G. DÉBAT CONJOINT : RÉALISER LE DROIT HUMAIN À UN ENVIRONNEMENT SÛR, PROPRE, SAIN ET DURABLE GRÂCE AU PROCESSUS DE REYKJAVIK + VERS DES STRATÉGIES DU CONSEIL DE L'EUROPE POUR DES MERS ET DES OCÉANS SAINS AFIN DE CONTRER LA CRISE CLIMATIQUE

1. L'intervention de Mme Liliana Tanguy, porte-parole du groupe ADLE

Merci, Madame la Présidente.

Chers collègues,

Les records de chaleur enregistrés dans le monde en 2023 nous rappellent qu'il est urgent de faire des efforts supplémentaires pour protéger la planète des conséquences irréversibles liées au changement climatique. Les répercussions du dérèglement climatique sur les océans et les mers sont aussi préoccupantes. L'augmentation de la température des eaux marines provoque des effets en cascade sur la biodiversité marine et les sociétés humaines et menace la survie de notre patrimoine maritime.

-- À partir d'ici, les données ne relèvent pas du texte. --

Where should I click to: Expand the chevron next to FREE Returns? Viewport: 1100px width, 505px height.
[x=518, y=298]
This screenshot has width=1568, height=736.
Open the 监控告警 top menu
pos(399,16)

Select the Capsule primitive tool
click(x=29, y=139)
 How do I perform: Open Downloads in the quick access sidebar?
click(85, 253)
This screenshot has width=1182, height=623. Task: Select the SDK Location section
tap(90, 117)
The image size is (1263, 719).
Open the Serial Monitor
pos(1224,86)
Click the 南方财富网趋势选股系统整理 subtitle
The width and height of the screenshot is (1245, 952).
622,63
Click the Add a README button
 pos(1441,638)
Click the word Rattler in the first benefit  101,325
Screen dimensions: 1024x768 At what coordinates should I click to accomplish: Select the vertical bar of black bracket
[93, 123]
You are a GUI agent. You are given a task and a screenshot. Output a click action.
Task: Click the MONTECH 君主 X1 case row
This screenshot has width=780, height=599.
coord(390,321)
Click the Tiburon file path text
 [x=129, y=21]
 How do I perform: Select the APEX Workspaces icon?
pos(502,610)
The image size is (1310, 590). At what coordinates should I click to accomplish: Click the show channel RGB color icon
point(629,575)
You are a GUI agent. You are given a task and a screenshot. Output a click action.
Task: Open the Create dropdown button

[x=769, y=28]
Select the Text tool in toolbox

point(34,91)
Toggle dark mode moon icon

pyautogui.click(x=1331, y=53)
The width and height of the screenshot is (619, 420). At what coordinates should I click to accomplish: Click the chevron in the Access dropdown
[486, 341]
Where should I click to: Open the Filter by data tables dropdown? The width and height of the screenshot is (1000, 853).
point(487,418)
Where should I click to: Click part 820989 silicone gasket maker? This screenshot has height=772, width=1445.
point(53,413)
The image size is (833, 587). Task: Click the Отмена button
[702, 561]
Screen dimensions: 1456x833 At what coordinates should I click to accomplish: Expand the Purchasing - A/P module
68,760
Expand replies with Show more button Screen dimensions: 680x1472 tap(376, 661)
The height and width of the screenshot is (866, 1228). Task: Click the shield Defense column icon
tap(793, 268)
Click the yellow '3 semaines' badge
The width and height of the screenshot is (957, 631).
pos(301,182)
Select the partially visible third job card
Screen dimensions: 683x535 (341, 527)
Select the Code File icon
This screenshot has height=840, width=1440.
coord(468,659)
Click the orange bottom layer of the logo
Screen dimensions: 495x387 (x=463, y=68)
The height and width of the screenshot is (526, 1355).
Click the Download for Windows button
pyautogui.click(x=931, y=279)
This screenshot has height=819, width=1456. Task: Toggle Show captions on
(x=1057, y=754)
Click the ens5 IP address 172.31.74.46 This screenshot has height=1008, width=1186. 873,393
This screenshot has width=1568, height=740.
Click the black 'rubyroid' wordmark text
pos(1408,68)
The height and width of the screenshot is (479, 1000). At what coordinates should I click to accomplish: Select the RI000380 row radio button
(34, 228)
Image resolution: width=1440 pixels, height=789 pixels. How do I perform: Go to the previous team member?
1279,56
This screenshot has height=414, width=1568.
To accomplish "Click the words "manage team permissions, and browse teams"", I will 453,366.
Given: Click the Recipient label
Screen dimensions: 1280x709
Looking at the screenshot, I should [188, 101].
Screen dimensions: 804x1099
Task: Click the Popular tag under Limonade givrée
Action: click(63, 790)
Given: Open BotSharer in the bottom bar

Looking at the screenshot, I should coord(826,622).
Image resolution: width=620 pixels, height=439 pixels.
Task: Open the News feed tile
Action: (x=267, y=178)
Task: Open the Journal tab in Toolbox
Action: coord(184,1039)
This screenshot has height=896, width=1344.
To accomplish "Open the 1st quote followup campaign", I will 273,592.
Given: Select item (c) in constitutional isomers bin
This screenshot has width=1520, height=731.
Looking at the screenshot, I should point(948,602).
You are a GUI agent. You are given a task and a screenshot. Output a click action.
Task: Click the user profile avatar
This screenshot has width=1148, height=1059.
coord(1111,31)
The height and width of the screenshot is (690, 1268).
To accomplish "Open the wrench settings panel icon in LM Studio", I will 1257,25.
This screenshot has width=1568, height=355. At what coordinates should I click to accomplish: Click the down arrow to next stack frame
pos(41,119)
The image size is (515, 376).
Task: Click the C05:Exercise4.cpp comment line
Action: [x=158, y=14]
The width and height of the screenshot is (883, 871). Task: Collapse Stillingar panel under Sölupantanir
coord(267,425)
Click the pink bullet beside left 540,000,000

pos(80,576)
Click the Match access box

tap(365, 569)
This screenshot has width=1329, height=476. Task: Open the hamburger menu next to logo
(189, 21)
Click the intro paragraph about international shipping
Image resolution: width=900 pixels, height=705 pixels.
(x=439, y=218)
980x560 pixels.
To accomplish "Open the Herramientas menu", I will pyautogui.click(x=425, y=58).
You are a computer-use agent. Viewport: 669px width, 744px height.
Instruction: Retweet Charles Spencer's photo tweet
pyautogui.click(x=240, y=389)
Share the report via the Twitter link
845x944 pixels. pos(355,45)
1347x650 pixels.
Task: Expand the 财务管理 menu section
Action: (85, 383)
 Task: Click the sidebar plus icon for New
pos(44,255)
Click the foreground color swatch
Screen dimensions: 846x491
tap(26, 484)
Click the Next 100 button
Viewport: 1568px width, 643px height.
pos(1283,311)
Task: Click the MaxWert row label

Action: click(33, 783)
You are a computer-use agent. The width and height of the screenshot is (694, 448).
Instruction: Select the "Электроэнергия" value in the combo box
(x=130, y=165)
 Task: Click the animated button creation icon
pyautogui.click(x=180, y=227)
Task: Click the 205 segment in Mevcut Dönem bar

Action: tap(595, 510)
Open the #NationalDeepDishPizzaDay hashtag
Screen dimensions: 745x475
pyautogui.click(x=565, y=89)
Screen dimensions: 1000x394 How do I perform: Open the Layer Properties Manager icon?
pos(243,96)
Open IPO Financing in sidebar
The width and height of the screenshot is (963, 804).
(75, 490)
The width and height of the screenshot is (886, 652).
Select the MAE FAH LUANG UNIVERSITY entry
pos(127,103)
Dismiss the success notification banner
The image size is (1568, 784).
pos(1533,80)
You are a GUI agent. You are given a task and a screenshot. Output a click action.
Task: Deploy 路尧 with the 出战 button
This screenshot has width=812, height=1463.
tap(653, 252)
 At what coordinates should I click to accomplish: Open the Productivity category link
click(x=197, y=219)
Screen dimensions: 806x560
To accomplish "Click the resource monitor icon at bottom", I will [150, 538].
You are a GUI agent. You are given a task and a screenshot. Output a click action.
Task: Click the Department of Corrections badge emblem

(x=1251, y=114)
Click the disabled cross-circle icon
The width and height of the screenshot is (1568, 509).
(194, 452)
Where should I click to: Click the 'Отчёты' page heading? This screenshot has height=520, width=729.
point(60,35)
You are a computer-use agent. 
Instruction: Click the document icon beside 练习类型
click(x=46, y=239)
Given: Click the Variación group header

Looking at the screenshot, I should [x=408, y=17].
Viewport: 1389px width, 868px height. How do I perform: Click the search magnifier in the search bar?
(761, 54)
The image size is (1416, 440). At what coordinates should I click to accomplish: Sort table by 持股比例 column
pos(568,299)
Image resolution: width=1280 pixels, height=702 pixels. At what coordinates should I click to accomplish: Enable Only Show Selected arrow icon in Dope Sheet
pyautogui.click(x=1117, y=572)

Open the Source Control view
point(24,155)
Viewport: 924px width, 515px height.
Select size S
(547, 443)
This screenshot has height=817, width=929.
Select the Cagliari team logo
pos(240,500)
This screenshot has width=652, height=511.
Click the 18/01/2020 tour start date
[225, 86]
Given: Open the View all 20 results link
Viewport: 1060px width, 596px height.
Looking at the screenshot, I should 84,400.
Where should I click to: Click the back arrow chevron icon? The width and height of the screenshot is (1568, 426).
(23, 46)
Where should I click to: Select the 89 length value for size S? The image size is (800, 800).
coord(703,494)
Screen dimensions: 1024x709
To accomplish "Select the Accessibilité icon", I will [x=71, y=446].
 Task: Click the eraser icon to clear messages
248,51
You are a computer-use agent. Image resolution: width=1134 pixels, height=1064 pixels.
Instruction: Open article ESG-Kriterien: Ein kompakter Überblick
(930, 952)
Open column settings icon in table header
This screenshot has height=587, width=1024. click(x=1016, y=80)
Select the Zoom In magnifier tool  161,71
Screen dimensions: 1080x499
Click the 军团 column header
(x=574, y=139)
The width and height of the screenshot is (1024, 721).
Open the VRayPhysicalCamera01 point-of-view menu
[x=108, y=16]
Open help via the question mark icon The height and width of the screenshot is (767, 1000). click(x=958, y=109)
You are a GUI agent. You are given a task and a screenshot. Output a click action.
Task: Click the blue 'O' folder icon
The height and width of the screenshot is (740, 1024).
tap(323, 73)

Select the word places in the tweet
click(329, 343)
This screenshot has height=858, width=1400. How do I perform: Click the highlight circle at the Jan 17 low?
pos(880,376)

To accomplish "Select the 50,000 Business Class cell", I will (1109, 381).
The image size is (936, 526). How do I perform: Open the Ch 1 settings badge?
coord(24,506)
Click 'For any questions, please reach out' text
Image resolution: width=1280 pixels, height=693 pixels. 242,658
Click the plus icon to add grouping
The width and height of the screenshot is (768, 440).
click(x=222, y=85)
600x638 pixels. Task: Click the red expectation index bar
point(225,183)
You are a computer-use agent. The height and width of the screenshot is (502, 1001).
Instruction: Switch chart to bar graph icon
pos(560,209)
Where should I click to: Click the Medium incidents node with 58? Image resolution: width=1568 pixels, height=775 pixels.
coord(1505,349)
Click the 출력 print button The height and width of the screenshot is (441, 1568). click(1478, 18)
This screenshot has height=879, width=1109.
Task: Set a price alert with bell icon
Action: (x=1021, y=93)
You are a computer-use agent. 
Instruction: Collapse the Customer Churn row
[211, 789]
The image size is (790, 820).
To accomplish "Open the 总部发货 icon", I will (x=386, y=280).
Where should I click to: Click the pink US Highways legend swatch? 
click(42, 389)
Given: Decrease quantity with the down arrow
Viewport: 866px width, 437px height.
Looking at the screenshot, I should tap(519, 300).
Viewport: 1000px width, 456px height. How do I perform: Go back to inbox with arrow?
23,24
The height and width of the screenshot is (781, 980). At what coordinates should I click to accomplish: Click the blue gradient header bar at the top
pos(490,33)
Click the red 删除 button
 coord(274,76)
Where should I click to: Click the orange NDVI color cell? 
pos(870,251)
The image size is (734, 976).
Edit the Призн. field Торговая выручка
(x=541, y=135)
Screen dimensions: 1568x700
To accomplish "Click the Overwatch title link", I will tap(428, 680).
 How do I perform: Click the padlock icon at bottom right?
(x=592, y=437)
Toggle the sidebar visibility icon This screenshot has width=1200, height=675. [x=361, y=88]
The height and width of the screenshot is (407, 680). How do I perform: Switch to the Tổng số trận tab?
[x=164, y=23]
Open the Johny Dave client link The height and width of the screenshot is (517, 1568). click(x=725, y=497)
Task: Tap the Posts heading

Ce débat conjoint est donc l'occasion d'aborder la question du droit à un environnement sain, sûr et durable à partir de deux rapports très riches et assortis d'un ensemble de préconisations particulièrement intéressantes, qui demandent au Conseil de l'Europe d'établir une stratégie globale en matière de gouvernance environnementale dans le cadre du processus de Reykjavik qui a été lancé à l'issue du 4e Sommet de l'Organisation en mai 2023.

Notre groupe oeuvre depuis plusieurs années aux côtés de l'Assemblée pour ancrer la reconnaissance du droit à un environnement sain au sein du Conseil de l'Europe. En septembre 2021, sous la présidence de M. Rik DAEMS, s'est tenu un débat important qui avait l'ambition de consolider ce droit dans la législation, les politiques, les pratiques et la conscience publique. Notre groupe a largement soutenu l'adoption de la Recommandation 2211 (2021), laquelle appelait à l'introduction de Protocoles additionnels à la Convention européenne des droits de l'homme et à la Charte sociale européenne sur un environnement propre, sain et durable. En 2022, à l'issue de ce débat, un réseau parlementaire de référence pour un environnement sain, dont je suis membre, a vu le jour.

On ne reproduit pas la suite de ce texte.